Dos años después la oportunidad volvió a llamar a su puerta y Julián decidió que en esa ocasión no se le escaparía. Con motivo de una visita al Museo del Prado, coincidió con una de las autoridades con las que se había entrevistado para acceder al estudio de la momia real, quien, con grandes muestras de alegría, le contó que había localizado una falange de uno de los dedos meñiques del emperador, en una urna en la sacristía de la Iglesia de El Escorial. No era la momia, desde luego, pero era un trozo de ella, se encontraba fuera del sarcófago y quizás el Rey Don Juan Carlos le permitiera su estudio.
Y el rey consintió. Julián no cabía en sí de gozo cuando aquel monje con guantes le hizo entrega de la reliquia en El Escorial, mientras le contaba que la falange había sido arrancada de la imperial mano durante otra época turbulenta: la revolución de 1868, cuando los restos del emperador fueron expuestos para que pudieran ser visitados y un guía aceptó un soborno a cambio de una pequeña parte de su cuerpo. Años después, cuando el comprador se arrepintió de su estupidez y devolvió la falange, Carlos V ya había vuelto a su catafalco, de modo que el dedo quedó en la sacristía, como si hubiera estado esperando a Julián desde el mismo momento de su amputación.
La primera sorpresa del ya eminente galeno fue que la falange estaba en perfecto estado de conservación y que su momificación se había producido de forma natural. Como él mismo acostumbra a explicar y, aunque pueda sonar irreverente, "su cuerpo se curó como cualquiera de los muchos jamones que envejecen en el mismo lugar fresco y seco de la sierra extremeña donde recibió sepultura".
A partir de ahí, el estudio de la falange imperial no paró de ofrecer sorpresas al equipo investigador, que en una primera radiografía pudo observar la erosión del hueso debido a los cristales de urea producidos por la gota. La artritis estaba tan avanzada que había destruido la articulación y se extendía a los tejidos blandos.
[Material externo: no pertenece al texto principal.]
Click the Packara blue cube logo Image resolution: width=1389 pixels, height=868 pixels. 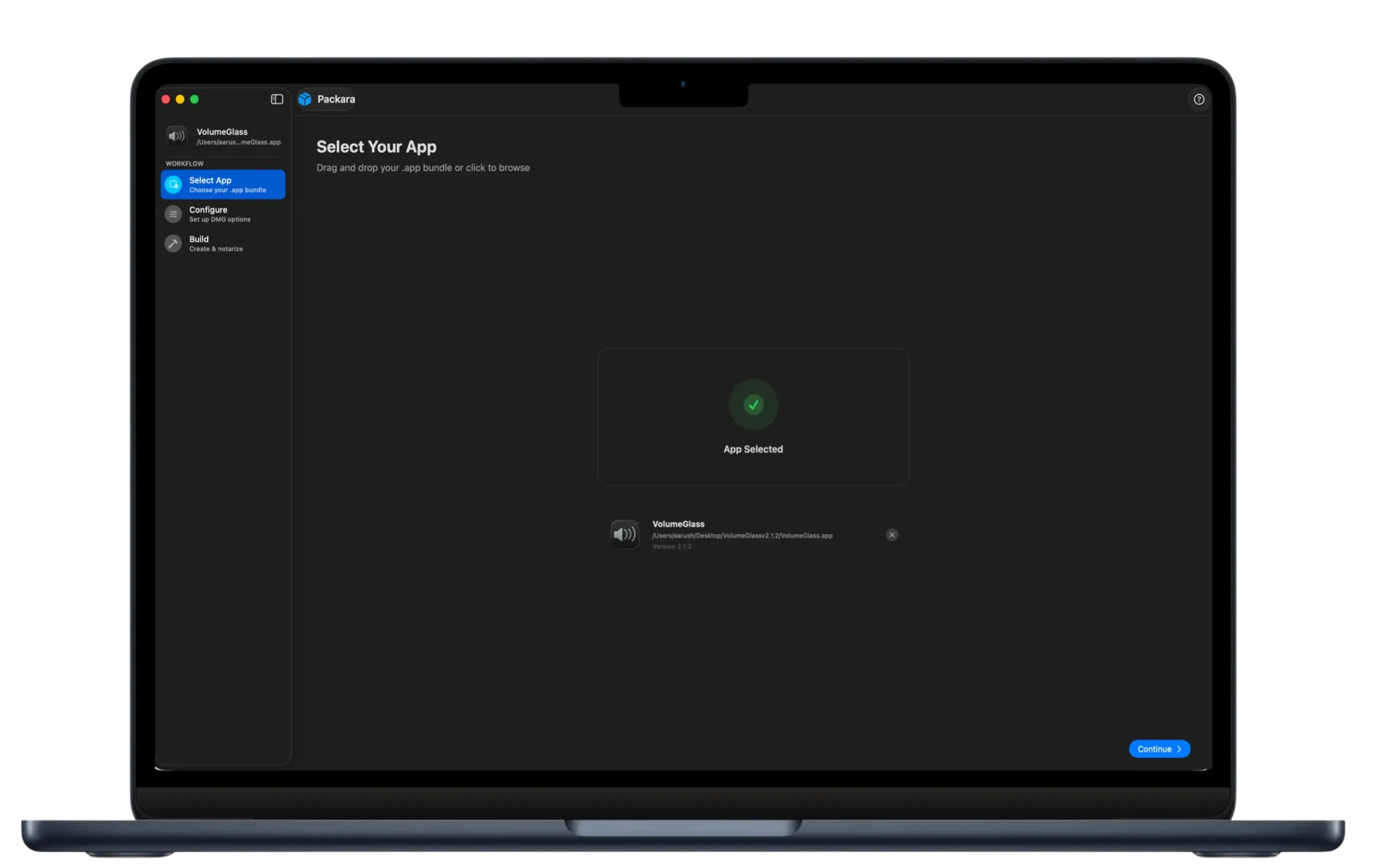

Hacia los 28 años, el emperador debió comenzar una etapa de tremendos sufrimientos en la que los dolores tuvieron que ser cada vez mayores. El desconocimiento de la patología de su enfermedad y el abuso de la cerveza y de los alimentos más contraindicados para la misma, aceleraron el proceso de destrucción de tejidos y justifican plenamente su temprana abdicación y el hecho de que antes de cumplir los cincuenta años tuviera que desplazarse en una silla portátil especialmente diseñada para mitigar sus fuertes dolores.
El estudio continúa. Es prácticamente seguro que el emperador debió sufrir las mismas fiebres que los millones de seres humanos que hoy siguen padeciendo la malaria, ya que, aunque la investigación no está cerrada, todo apunta a que en sus glóbulos rojos cristalizados aparecerán restos del mosquito causante de la enfermedad. Hoy los discípulos de Julián de Zulueta se cuentan por docenas y buscan en todas las partes del mundo la deseada vacuna para la que el propio doctor dice que aún es pronto. Sin embargo, asegura al mismo tiempo, el estudio de la falange del emperador está dando frutos insospechados que serán comunicados próximamente.
Quién sabe. Tal vez la glotonería de Carlos V, que mantenía llena su despensa de Yuste con manjares traídos de todas las regiones de España, fortaleció al parásito que lo estaba matando hasta el punto de que, cerca de 500 años después, una simple falange de su dedo meñique pueda llegar a ofrecernos la solución a una enfermedad que sigue siendo uno de los jinetes del apocalipsis de la humanidad.